Henderson vs. Pettis

By: Tristen Critchfield
Aug 30, 2013
Benson Henderson is 17-1 over his last 18 bouts. | File Photo



If you watched the Ultimate Fighting Championship’s debut on Fox Sports 1 on Aug. 17, then you are probably well aware of how Benson Henderson views the only loss of his Zuffa tenure. Thanks to a UFC 164 promo that seemed to air during every commercial break that night, we now know that “Smooth” sees his hard-fought December 2010 defeat to Anthony Pettis inside World Extreme Cagefighting, not as the pinnacle of competition but as a “stain on his soul.”

It only makes sense then that Henderson would get a chance to remove such a lasting mark by beating Pettis in his hometown of Milwaukee. As for Pettis, even if he cannot duplicate the “Showtime” kick that made him both a YouTube sensation and the final WEC champion three years ago, he will be more than happy to pry another belt from Henderson’s clutches by any means he can. Being referred to as a soul stain tends to have that kind of effect on a man.

Here is a closer look at the UFC 164 lineup on Saturday, with analysis and picks:


Sherdog Fantasy MMA: UFC 164 Free Fan Pick’Em

UFC Lightweight Championship

Benson Henderson (19-2, 7-0 UFC) vs. Anthony Pettis (16-2, 3-1 UFC)

Photo: Dave Mandel/Sherdog.com

Pettis wants history to repeat itself.
The Matchup: Henderson has mastered the high-wire act in lightweight title bouts, with narrow victories over Frankie Edgar (twice) and Gilbert Melendez marking his reign. At least two of those triumphs -- Melendez and the second meeting with Edgar -- could have easily gone the other way, but Henderson’s penchant for winning the close ones is more than just good fortune. While the MMA Lab representative has always been known for his wrestling, work rate and athleticism, his improved striking, especially his ability to use kicks to the legs and body, has fueled his ascent in the UFC.

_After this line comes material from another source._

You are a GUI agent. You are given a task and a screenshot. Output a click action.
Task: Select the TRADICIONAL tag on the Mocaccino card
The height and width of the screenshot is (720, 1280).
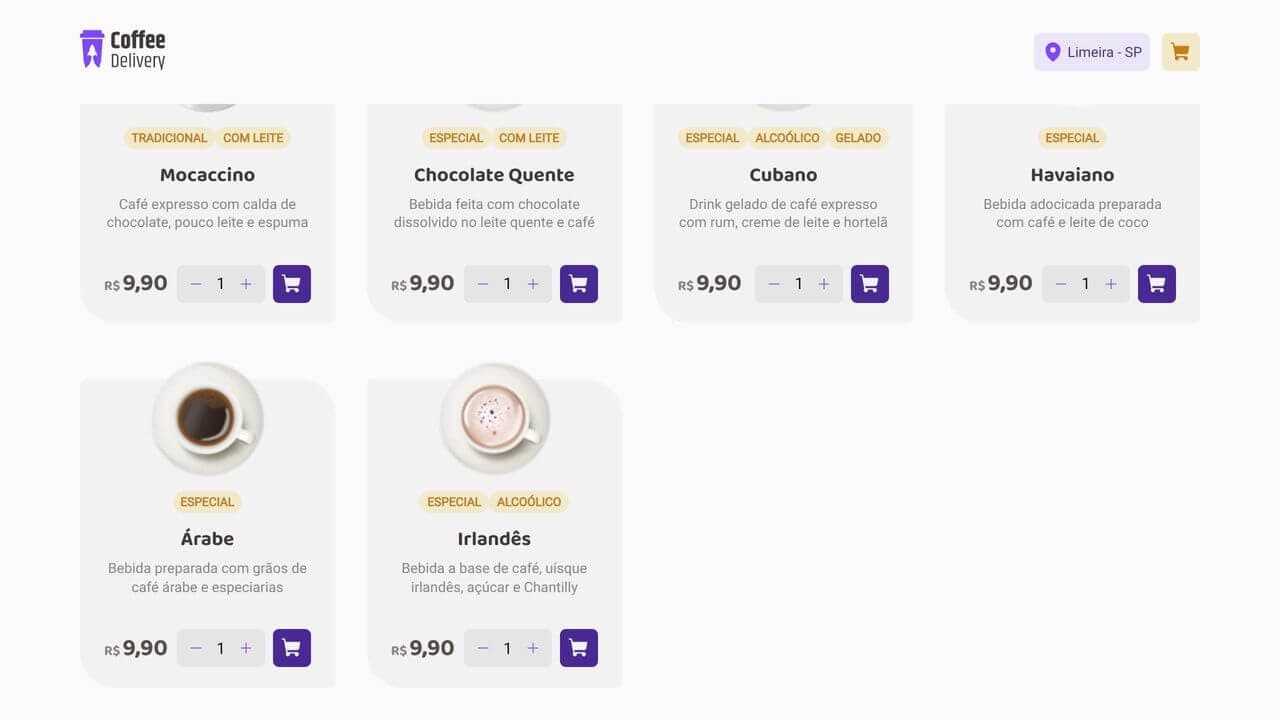168,138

Pettis, the last person to defeat “Smooth,” might be better equipped than any of the recent challengers to make Henderson taste his first defeat since the WEC’s swan song in December 2010. That fight is most remembered for Pettis’ highlight-reel kick off the cage in the fifth round -- and for good reason. Henderson has been able to get the better of foes such of Edgar and Melendez thanks to his activity and pace, and neither of the two was able to author any one moment to give the cageside judges pause. Pettis’ “Showtime” kick put a tidy ribbon on a well-earned victory, but many had the contest tied up at two rounds apiece heading into the final stanza, meaning the Duke Roufus understudy did well to leave a lasting imprint on the fight.

Still, Pettis did far more in that fight than create a SportsCenter highlight. While Henderson controlled the center of the cage against Edgar, Pettis was the aggressor at WEC 53, often stalking the Arizonan until he was trapped against the cage. From there, Pettis is adept at setting up his more powerful strikes, including the aforementioned kick. Pettis will not overwhelm anyone in terms of sheer volume, but his ability to remain relaxed while setting the table for flashier techniques makes him dangerous.

Henderson racks up a significant amount of points on the feet with his kicks, and even when opponents have been able to catch them, it usually occurs after impact. However, Pettis proved he could counter Henderson’s kicks consistently with punching combinations to the head. Unless the champion starts to do a better job of using combinations of his own to set up his kicks, Pettis could very well have similar success in the rematch.

Henderson’s true talent, however, lies in his ability to set a withering pace in tie-ups and on the canvas. His athleticism and upper body strength are serious assets, while being nearly impossible to submit allows him to work relentlessly to advance position, even against an active guard player such as Pettis. Even though the champion might be able to secure a few dominant positions in scrambles, Pettis is just as capable of reverse and transitioning, as he did in taking Henderson’s back in their first fight. Aside from his loss to Clay Guida, Pettis has shown decent defensive wrestling, and any poorly timed shots from Henderson could be countered by a knee from the Milwaukee native.

The Pick: Pettis’ kickboxing arsenal allows him to control distance better than most against Henderson. Backed by competent wrestling and a savvy ground game, that means lightning could strike twice for the final WEC lightweight ruler. Pettis wins a decision by landing the harder, cleaner shots on the feet while not allowing Henderson to control the fight on the ground for extended periods of time.